Lately, while waiting for the competition to generate some new, meaningful new data to analyse, I've been looking at the history of VFL/AFL scoring, in particular Scoring Shot generation and Conversion Rates. (Those of you who follow me on Twitter will know that this has been a source of regular, if not always gripping, Tweetage.)
Both metrics have varied quite considerably across the 119 seasons of VFL/AFL history, so, to remove one source of variability, I typically analyse the data on an Era-by-Era basis, the latest of which I define as the period from 2000 to the present.
It was while reviewing the data for this Era that I came across the interesting fact that about 1 more Scoring Shot per game was registered in Sunday games compared to Saturday games, and these Shots were converted at about a 1% higher rate.
It seemed unlikely that the day itself was a causal factor so I cast about coming up with plausible hypotheses with the help of some Twitter followers.
First off, we know from very recent analyses that Conversion Rates tend to be higher in games with stronger favourites.
Using MoSSBODS Team Ratings to measure the relative team strengths (at the venue in question), we see about a 1% point variation in empirical Conversion Rates in games with closely-matched teams versus games with large mismatches, but we see only a little variability in Scoring Shot production.
It was also suggested that, perhaps, Saturday games have tended to be better match-ups than Sunday games, an hypothesis we can investigate by crossing our earlier Strength of Favourite metric with the Day of Week variable.
The results show that, to the extent MoSSBODS is a reasonable measure of relative team ability, the profile of Saturday games is not that different to the profile of Sunday games (see the shaded column of data).
What we also see in the results is that, whichever Strength of Favourite category we choose, teams have converted rates 0.5% to 1.5% points higher on Sundays than on Saturdays within the same category.
The same is true for Scoring Shot production where we see Sunday games generating between 0.5 and 2 Scoring Shots per game more than games played on Saturdays from within the same Strength of Favourite grouping.
Now we also know from previous analyses that some Venues tend to produce games with Conversion Rates significantly different from average. For the 16-season period being analysed (and ignoring those grounds where only a few games have been played), Conversion Rates across the Venues range from a low of 50.6% at Carrara to a high of 55.4% at Docklands.
(It's an interesting side note to the analysis that almost exactly 50% of all games in the period (1,539 of 3,059) have been played at either the MCG or at Docklands.)
Scoring Shot production has also varied widely by Venue, the Gabba, for example, producing on average 53.2 Scoring Shots per game, while York Park has managed just 46.5 and Kardinia Park 48.0.
Amongst the not infrequently used grounds then, we might classify Docklands and Princes Park as high Scoring, high Conversion; the Gabba and, to a lesser extent, the MCG, as high Scoring, low Conversion; Kardinia as low Scoring and (slightly) high Conversion; and Football Park, the SCG and Stadium Australia as low Scoring, low Conversion.

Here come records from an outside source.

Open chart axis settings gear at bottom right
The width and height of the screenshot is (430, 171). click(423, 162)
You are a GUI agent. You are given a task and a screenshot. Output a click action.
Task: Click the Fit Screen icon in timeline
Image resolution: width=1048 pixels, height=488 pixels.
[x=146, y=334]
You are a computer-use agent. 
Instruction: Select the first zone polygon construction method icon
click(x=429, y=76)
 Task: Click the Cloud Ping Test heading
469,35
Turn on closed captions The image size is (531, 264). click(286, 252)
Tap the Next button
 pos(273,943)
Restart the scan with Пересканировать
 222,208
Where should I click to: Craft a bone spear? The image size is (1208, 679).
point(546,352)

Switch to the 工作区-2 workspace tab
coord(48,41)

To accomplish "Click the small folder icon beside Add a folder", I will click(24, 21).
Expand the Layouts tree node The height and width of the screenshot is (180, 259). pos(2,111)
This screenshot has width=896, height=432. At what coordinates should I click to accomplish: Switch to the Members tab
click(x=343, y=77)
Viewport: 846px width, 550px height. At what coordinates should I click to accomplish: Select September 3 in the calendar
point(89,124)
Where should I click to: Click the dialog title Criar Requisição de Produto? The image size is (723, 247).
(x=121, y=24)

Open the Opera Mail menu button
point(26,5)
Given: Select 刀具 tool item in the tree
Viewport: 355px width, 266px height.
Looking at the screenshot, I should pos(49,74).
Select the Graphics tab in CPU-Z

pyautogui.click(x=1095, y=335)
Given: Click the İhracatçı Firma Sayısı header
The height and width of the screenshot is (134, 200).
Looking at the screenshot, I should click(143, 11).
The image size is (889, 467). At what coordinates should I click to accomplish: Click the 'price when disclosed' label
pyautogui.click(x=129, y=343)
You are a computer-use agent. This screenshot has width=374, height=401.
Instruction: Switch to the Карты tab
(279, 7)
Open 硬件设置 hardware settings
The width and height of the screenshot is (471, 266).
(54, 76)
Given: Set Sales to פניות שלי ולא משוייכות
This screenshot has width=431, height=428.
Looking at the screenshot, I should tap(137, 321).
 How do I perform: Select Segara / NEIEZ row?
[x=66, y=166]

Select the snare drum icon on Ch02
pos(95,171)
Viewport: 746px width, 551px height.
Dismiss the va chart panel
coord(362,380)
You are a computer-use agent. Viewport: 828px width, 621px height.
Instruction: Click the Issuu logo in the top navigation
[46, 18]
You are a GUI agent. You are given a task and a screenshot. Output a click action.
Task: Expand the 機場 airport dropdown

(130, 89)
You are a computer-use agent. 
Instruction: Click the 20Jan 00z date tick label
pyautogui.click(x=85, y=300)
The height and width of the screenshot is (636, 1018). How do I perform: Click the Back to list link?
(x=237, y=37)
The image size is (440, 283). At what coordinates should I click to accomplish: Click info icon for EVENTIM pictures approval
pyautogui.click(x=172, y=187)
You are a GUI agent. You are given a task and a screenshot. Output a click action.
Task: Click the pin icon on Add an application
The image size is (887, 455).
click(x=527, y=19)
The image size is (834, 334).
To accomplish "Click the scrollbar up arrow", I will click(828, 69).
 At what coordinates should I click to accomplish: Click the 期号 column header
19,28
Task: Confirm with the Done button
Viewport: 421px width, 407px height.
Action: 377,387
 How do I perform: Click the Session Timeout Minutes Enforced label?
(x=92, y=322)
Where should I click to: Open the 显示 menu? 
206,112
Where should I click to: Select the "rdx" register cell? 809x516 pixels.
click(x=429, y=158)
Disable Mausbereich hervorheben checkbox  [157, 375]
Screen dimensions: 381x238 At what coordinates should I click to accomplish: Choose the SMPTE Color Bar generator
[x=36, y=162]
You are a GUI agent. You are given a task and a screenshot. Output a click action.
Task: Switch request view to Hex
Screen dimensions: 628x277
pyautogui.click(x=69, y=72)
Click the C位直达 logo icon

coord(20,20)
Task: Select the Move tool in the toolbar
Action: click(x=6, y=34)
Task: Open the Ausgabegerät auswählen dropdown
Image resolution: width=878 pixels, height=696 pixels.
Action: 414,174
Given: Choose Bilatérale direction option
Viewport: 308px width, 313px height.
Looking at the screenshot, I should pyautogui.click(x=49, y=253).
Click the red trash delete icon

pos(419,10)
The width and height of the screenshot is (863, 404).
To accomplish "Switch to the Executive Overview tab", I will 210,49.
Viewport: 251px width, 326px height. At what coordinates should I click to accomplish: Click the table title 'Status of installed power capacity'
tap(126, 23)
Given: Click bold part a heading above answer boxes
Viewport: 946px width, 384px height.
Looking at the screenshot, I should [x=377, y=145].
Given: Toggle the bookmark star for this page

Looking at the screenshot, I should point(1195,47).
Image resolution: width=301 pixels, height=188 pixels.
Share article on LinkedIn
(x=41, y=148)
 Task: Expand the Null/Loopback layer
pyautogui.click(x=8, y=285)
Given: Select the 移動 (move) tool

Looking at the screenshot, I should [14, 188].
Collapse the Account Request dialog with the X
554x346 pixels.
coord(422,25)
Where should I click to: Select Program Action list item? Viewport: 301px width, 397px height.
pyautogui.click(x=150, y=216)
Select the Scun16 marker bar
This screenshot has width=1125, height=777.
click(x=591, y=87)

Fairly obviously, these differences cannot reasonably be attributed solely to the nature of the grounds themselves, but must also be driven by the teams that play at a given venue most often. (Teasing out the Venue from the Team effects was what we attempted to do in the blog post linked to earlier).
But what of the relationship between Day of Week and Venue?
The table at right shows the Venue mix of games for each day of the week and reveals that, compared to Saturday games, Sunday games have more often been played at Docklands in particular, which we've just seen has been a ground that's tended to produce higher Conversion Rates and greater Scoring Shot production.
Also, a lesser proportion of Sunday games have been played at the MCG, which is a ground associated with only around-average Conversion Rates and Scoring Shot production.
Speaking of teams, we should also look at the team-by-team statistics for this period.
There's significant variability across this dimension too, the Gold Coast having converted at just 50.3% across the entire period, while Hawthorn have converted at an amazing 55.6%.
Greater Western Sydney are the team that has generated fewest Scoring Shots per game (20.6 per game), and Geelong the most (27.1 per game). That's a difference of over 30% - and a difference in Goal production per game of almost 40% when you combine Geelong's Scoring Shot production superiority with its Conversion Rate superiority.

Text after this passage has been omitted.